Tuesday, February 27, 2018

The Silk Roads: February 2018

The Silk Roads: A New History of the World (2015), by Peter Frankopan (46), is a book after my own heart. Peter Frankopan is a distinguished historian and Professor of Global History at Oxford University. In his book, he looks at the big picture of world history and the driving forces behind it.

As the neolithic culture of the fertile crescent in the middle east was developing around 9000 BCE along the Nile, Eurphrates and Tigris rivers, in China similar development was taking place around the Yellow and Yangtze rivers, and in India along the Indus river.

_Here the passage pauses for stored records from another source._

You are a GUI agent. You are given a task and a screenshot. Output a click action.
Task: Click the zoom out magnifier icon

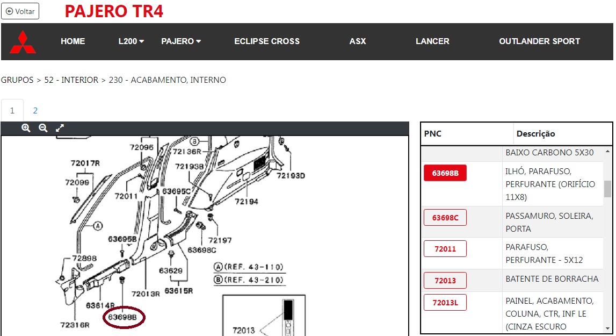point(43,128)
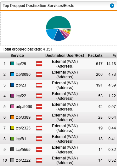Click the flag icon beside udp/5060

39,107
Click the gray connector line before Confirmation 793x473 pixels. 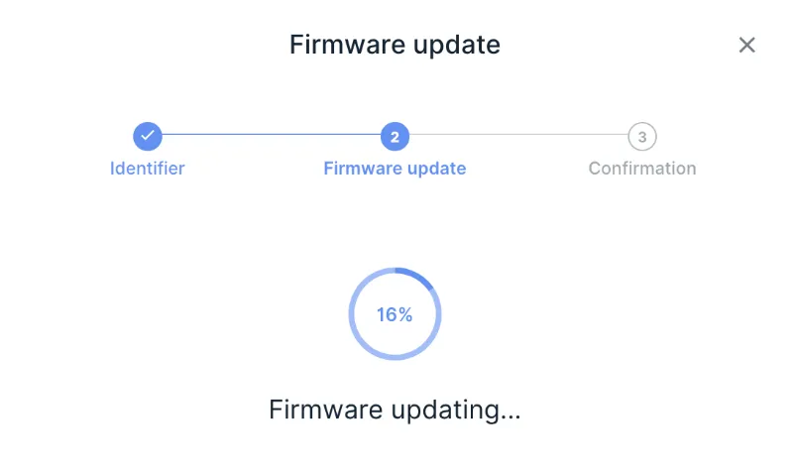(x=518, y=135)
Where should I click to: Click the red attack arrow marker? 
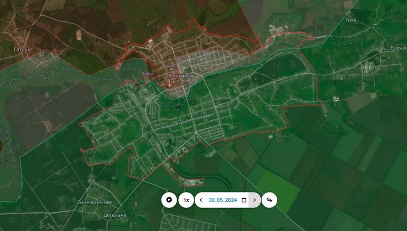tap(169, 83)
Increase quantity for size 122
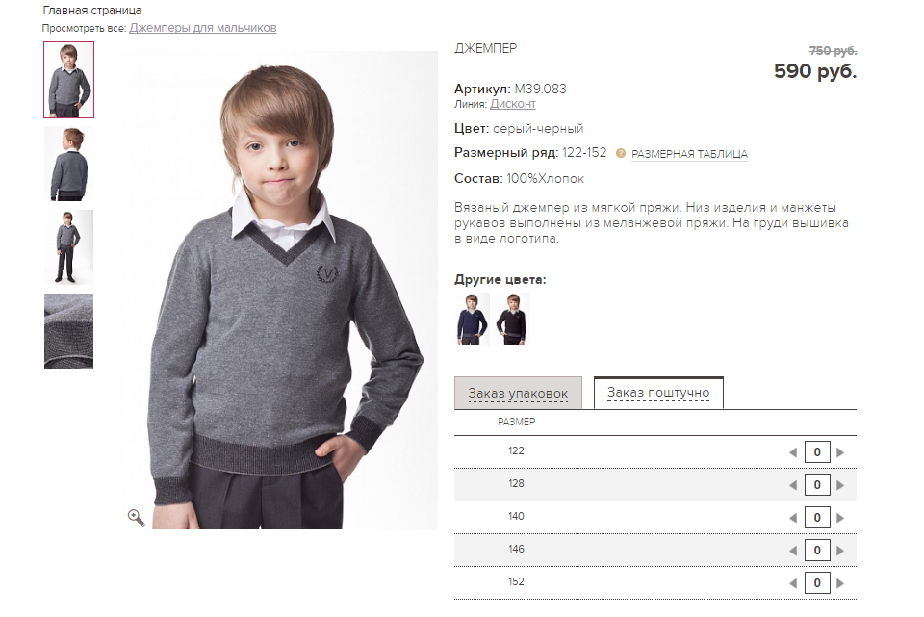The image size is (924, 617). (840, 452)
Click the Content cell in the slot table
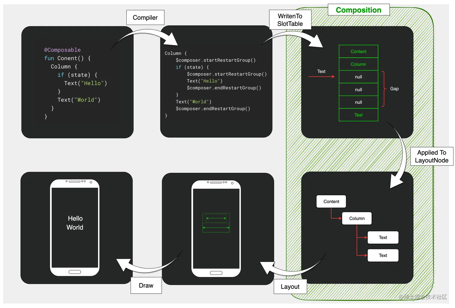 (358, 51)
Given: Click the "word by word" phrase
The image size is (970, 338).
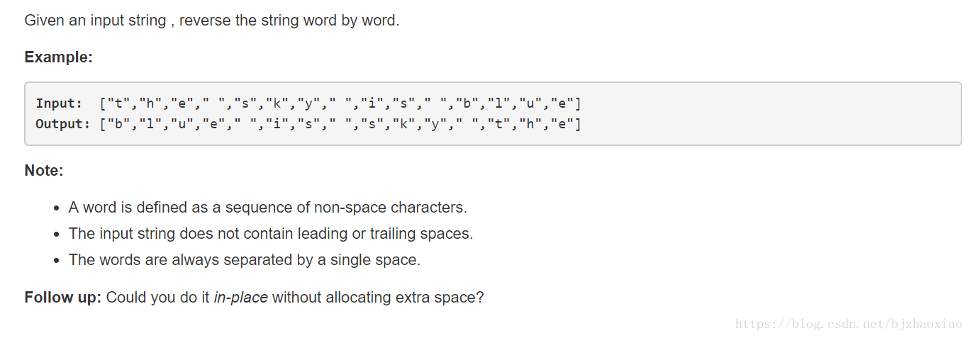Looking at the screenshot, I should (352, 21).
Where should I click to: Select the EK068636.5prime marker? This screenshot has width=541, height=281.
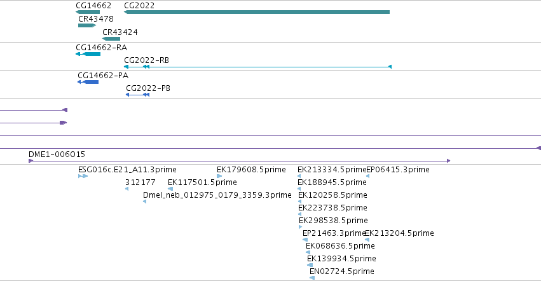308,252
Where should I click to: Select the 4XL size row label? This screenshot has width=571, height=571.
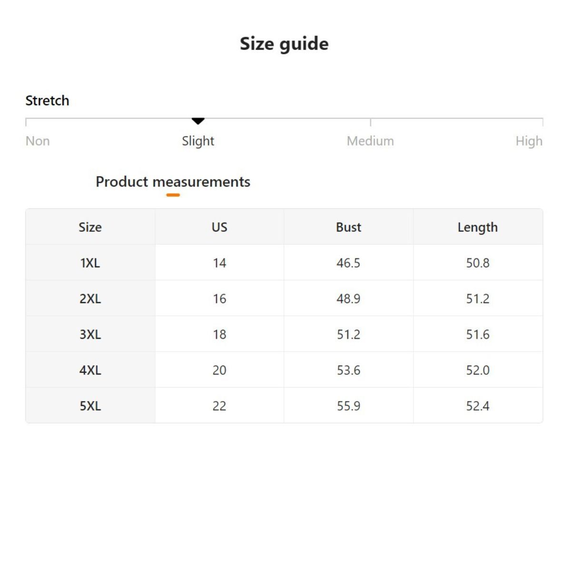click(x=90, y=370)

Peter Frankopan begins by talking about the great empire of the Persians that grew up in the Fertile Crescent, and the empire of the Chinese. These empires built the Silk Roads that stretched from the Mediterranean to Japan through Korea. He shows how those empires quelled fighting within their borders, and encouraged interior trade and exterior trade with each other. This brought a growth in cultures and an improvement in the standard of living. Their main intercourse with each other was to the great benefit of each: trade with each other, which is the main driving force in developing cultures and economies, and is behind almost every transaction countries have with each other. He says that the centre of the world was not the Mediterranean, but in central Asia, where roads carrying goods from China to Europe and vise versa, were fiercely guarded. It still is, where today there is a network of oil pipelines that connect China to the oilfields of the Middle East and Russia. 

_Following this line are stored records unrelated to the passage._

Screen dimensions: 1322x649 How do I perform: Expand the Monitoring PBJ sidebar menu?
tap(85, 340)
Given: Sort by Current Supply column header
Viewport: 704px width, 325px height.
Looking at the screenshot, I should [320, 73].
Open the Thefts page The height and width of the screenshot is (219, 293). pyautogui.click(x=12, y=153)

Frankopan takes us through history; an exciting journey among the many empires that have impacted the world. He brings us into present day times, and shows how they have grown out of the past. He makes it clear that we must know and understand that past, to fully understand what is going on in the world today. We need to know that history has always flowed along the Silk Roads with trade, and we need a deeper knowledge of all that they carried, from silks, slaves, ideas, religions, and disease, before we can see more clearly that the East and the West have always been linked, and this gives an indication as to where the world is headed.

The book ends in the present day, and shows that, more than ever, we need to understand history so that we can understand the new world that is rising in front of our eyes. The last sentence in the book points out that the Silk Roads are rising again.